Bargaining Power of Suppliers: Suppliers form an important link in the company’s overall value delivery network as they provide them with the resources needed to produce its goods and services. Many marketers today treat their suppliers as partners as they ultimately work together in creating and delivering customer value (Kotler and Armstrong, 2015).
Bargaining Power of Buyers: In the past 20 or so years, power has steadily shifted away from companies and towards consumers. This has partly been driven by the internet since consumers can now shop around more easily, but also due to the increased understanding they have of marketing techniques (Blythe and Megicks, 2011).
Threat of Substitutes: Substitutes are products or services which offer the same or a similar function in an industry through a different means. They are always present in an industry but can often be overlooked because they may seem completely different from one organisation to the next. Managers should be aware and pay particular attention to changes in other industries which can make new products attractive substitutes, even if they weren’t before (Porter, 2008).
Competitive Rivalry: In order to be successful a company must provide greater customer satisfaction than its competitors do. Therefore, marketers must do more than simply adapt to the needs of consumers, but they need to also gain strategic advantage by positioning their offerings strongly against competitors (Kotler and Armstrong, 2015). Understanding competitors and their activities can provide several benefits. Understanding the current strategy strengths and weaknesses of a competitor can suggest opportunities and threats that will merit a response. Secondly, Having insight into future competitive strategies can allow companies to predict any emerging threats and opportunities. Thirdly, Decisions about strategic alternatives can easily hinge on the ability to forecast the likely reaction of key competitors. Lastly, Competitor analysis can result in the identification of strategic uncertainties which if monitored closely, could be beneficial (Aaker and Moorman, 2014).
Michael Porter (2008), stated that ‘the point of the industry analysis is not to declare the industry attractive or unattractive, but to understand the underpinnings of competition and the root causes of profitability’. The five forces framework is commonly misapplied to assess the attractiveness of an industry rather than gaining insight into how an organisation can compete strategically and more effectively within its industry (Dobbs, 2012).

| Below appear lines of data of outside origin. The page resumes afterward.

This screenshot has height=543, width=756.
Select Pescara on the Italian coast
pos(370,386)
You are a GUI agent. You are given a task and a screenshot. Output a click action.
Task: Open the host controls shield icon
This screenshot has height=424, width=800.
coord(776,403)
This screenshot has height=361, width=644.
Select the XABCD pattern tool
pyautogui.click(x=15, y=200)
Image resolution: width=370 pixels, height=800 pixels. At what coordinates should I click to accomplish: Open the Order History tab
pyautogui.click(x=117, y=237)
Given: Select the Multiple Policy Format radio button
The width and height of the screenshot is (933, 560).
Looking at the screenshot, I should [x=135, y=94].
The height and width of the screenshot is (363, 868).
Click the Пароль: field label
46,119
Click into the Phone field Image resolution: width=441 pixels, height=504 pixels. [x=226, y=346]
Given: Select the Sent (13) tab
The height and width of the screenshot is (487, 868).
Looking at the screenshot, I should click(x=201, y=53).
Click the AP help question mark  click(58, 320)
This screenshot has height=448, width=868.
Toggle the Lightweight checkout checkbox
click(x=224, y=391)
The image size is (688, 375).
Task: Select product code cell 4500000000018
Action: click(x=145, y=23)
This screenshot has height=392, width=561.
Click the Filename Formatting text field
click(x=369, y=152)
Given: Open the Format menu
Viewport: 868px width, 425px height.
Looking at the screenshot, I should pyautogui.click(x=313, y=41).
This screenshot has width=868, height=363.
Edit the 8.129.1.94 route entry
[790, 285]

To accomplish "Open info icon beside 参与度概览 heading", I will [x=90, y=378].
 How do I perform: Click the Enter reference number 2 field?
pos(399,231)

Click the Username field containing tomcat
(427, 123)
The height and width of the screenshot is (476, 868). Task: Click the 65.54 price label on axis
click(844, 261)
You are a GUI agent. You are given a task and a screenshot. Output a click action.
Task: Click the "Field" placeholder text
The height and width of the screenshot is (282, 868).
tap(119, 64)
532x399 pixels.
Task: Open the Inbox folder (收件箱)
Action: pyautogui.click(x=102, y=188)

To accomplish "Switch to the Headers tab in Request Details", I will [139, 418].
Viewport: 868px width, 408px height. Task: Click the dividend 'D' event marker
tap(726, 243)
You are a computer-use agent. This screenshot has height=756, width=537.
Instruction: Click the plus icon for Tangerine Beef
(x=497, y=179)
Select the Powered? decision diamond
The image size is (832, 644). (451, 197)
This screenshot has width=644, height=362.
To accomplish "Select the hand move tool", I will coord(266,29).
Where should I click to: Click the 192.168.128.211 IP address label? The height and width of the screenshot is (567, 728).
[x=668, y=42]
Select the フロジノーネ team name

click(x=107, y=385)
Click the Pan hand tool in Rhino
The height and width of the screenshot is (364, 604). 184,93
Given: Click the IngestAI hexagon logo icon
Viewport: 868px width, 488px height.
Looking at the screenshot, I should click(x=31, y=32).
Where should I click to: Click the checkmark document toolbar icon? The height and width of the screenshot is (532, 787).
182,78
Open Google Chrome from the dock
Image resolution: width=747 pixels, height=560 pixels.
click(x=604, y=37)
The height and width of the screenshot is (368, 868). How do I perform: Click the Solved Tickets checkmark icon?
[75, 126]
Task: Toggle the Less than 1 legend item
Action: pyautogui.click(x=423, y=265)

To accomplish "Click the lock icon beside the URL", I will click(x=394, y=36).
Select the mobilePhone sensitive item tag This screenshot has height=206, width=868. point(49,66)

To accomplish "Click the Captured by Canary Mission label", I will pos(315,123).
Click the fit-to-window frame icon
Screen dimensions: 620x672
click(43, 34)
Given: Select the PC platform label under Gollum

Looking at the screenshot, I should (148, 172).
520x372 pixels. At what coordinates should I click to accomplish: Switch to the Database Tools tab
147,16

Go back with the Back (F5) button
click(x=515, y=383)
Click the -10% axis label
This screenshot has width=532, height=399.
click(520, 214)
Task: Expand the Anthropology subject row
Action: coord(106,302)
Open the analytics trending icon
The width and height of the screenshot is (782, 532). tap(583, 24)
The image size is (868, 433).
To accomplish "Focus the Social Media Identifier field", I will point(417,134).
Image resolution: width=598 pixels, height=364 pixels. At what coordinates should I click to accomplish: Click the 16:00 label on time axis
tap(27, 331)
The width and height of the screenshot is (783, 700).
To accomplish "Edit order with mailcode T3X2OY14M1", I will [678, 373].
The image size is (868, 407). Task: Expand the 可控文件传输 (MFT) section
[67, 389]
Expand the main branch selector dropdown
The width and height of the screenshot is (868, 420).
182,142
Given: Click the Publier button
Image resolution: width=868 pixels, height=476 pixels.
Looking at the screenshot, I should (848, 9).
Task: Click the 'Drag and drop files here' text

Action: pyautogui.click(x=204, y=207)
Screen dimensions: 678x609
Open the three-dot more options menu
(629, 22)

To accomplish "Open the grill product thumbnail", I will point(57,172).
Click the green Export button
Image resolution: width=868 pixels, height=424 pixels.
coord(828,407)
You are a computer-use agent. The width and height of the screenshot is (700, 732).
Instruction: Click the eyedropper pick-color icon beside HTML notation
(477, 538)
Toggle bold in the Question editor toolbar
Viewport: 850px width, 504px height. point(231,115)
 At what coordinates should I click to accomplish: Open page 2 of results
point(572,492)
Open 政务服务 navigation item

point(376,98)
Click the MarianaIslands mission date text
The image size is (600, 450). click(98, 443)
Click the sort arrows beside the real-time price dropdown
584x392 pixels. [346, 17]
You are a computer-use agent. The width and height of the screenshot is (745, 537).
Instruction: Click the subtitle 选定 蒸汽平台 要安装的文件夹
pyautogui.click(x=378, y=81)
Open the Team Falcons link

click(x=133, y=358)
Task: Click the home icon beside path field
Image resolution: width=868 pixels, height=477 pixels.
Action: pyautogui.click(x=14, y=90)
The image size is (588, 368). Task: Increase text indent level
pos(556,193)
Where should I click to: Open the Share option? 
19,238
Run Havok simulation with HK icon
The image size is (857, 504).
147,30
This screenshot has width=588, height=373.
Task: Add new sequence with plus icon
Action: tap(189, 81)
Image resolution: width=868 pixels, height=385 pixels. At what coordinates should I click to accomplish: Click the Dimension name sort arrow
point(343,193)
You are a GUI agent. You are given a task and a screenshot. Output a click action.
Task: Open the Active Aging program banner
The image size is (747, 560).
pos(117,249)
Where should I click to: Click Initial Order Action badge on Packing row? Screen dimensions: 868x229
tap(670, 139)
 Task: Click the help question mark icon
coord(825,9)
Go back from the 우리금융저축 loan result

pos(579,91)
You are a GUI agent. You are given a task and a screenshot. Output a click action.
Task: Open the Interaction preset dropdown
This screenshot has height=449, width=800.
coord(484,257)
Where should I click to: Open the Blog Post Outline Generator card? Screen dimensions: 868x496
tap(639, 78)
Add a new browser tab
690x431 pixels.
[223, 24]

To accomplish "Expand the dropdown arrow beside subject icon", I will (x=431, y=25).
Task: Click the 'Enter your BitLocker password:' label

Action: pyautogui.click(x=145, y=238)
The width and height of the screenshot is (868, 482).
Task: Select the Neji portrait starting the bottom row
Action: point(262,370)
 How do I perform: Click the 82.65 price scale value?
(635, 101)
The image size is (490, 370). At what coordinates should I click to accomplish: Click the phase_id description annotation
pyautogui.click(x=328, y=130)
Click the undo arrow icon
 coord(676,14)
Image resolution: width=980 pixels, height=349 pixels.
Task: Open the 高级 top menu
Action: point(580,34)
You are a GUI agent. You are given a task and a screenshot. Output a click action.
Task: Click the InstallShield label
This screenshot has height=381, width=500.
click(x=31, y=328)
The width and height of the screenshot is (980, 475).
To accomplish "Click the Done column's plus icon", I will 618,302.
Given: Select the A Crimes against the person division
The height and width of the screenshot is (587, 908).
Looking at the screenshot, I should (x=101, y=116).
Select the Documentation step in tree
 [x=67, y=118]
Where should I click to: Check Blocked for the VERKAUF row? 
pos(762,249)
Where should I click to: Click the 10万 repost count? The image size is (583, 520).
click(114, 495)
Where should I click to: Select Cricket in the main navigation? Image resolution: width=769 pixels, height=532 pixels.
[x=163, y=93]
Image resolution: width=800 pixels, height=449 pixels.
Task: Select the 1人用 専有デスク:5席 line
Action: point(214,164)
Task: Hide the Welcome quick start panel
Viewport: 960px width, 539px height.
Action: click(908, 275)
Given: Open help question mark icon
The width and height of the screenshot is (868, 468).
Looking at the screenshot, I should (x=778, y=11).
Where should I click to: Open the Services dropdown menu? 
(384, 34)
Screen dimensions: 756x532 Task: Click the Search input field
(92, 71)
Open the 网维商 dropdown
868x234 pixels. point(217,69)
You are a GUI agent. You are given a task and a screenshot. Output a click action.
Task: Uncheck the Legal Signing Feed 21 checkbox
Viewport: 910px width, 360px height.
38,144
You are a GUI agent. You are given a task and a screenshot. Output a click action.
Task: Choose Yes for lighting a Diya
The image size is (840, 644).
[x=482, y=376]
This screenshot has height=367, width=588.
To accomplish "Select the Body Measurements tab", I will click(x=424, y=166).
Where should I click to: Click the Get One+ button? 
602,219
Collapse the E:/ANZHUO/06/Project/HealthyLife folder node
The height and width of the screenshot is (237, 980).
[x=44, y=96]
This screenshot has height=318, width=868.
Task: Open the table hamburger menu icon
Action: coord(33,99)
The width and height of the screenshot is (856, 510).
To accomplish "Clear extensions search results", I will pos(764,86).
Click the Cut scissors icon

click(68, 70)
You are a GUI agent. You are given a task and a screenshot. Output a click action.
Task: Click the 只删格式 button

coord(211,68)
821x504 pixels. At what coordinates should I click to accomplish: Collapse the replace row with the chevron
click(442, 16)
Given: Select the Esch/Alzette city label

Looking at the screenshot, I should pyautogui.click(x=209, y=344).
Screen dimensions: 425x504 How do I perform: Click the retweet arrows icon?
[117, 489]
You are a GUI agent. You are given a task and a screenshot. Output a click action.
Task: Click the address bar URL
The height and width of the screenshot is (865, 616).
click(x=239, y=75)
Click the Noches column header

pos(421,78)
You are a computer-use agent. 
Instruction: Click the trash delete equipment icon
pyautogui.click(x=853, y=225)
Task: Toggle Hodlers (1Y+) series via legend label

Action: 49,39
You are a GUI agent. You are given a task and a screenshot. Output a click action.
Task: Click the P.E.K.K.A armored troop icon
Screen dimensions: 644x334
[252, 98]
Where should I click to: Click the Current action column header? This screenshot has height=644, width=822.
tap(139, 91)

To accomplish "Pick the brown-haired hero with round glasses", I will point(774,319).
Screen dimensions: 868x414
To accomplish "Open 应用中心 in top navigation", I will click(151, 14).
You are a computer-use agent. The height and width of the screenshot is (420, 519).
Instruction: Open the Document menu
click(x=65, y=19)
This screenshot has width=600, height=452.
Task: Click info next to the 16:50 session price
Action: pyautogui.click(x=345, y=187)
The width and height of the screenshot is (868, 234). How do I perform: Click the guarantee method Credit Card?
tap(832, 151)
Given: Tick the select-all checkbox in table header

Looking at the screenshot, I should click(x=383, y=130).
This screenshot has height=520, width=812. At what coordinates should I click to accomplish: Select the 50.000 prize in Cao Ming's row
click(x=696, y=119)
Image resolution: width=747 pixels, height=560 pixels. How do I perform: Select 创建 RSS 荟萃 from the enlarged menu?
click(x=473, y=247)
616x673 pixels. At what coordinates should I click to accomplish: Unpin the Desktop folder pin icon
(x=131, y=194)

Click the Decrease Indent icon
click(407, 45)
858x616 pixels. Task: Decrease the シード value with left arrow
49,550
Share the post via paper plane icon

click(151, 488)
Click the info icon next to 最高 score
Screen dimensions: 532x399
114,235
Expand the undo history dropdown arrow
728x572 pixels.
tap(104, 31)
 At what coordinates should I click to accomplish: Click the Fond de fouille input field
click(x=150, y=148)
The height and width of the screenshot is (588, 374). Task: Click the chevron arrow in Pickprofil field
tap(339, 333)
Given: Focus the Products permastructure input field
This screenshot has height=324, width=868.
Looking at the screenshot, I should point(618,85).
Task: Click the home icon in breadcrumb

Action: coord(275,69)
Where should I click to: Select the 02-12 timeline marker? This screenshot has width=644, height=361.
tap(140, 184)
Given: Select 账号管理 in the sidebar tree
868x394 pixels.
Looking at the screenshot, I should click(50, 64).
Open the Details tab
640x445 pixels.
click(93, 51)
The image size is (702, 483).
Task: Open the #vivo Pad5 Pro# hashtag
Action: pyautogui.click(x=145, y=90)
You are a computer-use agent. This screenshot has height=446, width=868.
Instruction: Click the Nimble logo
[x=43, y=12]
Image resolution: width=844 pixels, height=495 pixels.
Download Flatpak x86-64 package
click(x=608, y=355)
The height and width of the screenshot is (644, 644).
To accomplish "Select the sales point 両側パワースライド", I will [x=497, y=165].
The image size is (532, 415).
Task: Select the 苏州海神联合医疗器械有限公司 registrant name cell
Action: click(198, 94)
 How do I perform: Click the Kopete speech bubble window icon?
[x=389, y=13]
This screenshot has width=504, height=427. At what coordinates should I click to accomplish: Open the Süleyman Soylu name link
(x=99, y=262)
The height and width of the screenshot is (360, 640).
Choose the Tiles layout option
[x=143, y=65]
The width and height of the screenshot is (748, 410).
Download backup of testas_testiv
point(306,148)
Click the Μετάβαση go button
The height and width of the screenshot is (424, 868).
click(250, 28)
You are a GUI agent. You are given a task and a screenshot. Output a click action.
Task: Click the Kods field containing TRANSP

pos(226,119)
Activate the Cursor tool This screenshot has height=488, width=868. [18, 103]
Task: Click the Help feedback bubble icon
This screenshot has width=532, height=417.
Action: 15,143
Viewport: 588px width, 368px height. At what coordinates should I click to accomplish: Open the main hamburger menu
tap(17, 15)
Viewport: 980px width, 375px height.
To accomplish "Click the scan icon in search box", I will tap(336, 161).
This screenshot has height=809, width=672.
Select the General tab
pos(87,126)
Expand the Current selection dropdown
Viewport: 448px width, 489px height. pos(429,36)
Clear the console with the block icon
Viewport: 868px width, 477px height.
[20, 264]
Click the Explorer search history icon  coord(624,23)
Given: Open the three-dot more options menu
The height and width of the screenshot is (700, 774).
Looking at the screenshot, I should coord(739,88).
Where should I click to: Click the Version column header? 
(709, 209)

Being aware and understanding the objectives, strengths and weaknesses of competitors can be vital in anticipating market actions. In rapidly changing environmental conditions, a company’s competitive advantage is determined by its ability to satisfy a customer’s needs better than its competitors. Therefore, it is unavoidable and most necessary for organisations to focus on competitors and customers as well as the other forces which make up the micro-environment.
3.0 Internal Analysis
Before an organisation can review its strategic options, it needs to evaluate its ability to compete and satisfy customer needs. The current and potential capabilities need to be identified by evaluating the assets and competencies which make up their resources (Drummond et al, 2007). The primary goal of an internal analysis is to identify an organisations strengths and weaknesses and ultimately, respond by developing strategies which will exploit their strengths and either correct or compensate their weaknesses (Aaker and Moorman, 2014). A company’s internal environment consists of the factors which an organisation is made up of; it’s strategy, culture, management style and its information systems. The people who work for the organisations and it’s physical assets are the basis of its capabilities for dealing with the wider external environment (Blythe and Megicks, 2011). For this reason, the internal environment is the root of a company’s corporate strengths.
The internal analysis examines the marketing objectives, strategies, organisation and systems. Kotler et al (1989) identified five distinct areas of the internal analysis; the marketing strategy audit; the marketing organisation audit, the marketing systems audit; the marketing productivity audit; and the marketing functions audit.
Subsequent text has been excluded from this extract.